▶ **EXERCISE DATA**
● ● ● ●
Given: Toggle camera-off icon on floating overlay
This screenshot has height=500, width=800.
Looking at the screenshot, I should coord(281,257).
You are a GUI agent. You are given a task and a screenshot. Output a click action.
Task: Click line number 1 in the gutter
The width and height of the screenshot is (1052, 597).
● ● ● ●
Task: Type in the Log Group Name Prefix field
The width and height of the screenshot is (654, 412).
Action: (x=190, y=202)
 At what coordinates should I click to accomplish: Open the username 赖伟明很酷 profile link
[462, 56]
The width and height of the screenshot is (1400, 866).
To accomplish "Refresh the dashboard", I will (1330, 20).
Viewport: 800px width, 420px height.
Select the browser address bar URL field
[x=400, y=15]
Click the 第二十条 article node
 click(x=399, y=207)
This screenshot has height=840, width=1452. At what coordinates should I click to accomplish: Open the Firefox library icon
● ● ● ●
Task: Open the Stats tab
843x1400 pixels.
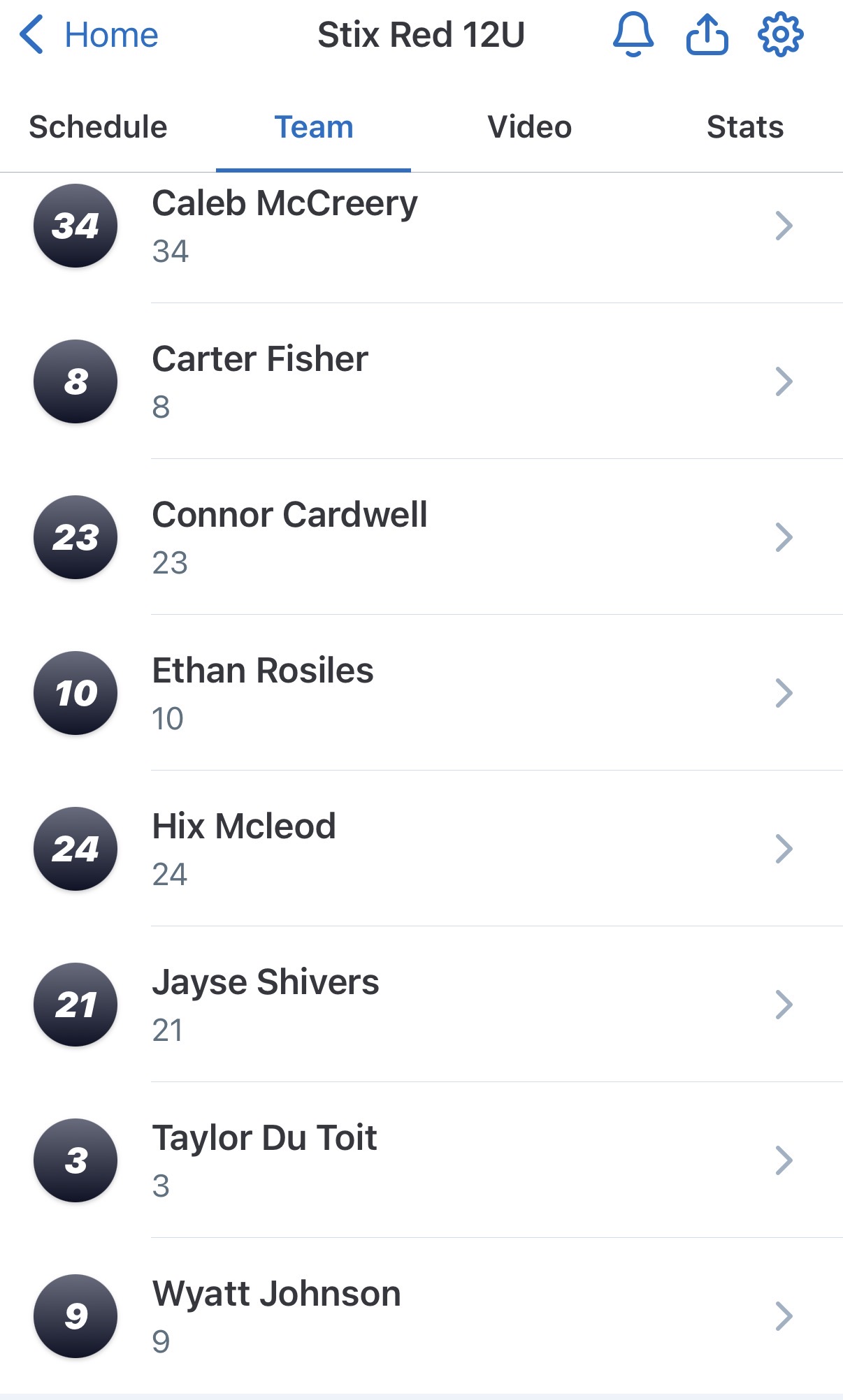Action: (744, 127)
● ● ● ●
▶ **DIRECTIONS**
Could you rewrite the material from the line with "Given: Toggle camera-off" to the line with "The width and height of the screenshot is (1052, 597).", putting "margin" in place of "gutter" and leaving everything else unchanged?

▶ **THE ANSWER**
Given: Toggle camera-off icon on floating overlay
This screenshot has height=500, width=800.
Looking at the screenshot, I should coord(281,257).
You are a GUI agent. You are given a task and a screenshot. Output a click action.
Task: Click line number 1 in the margin
The width and height of the screenshot is (1052, 597).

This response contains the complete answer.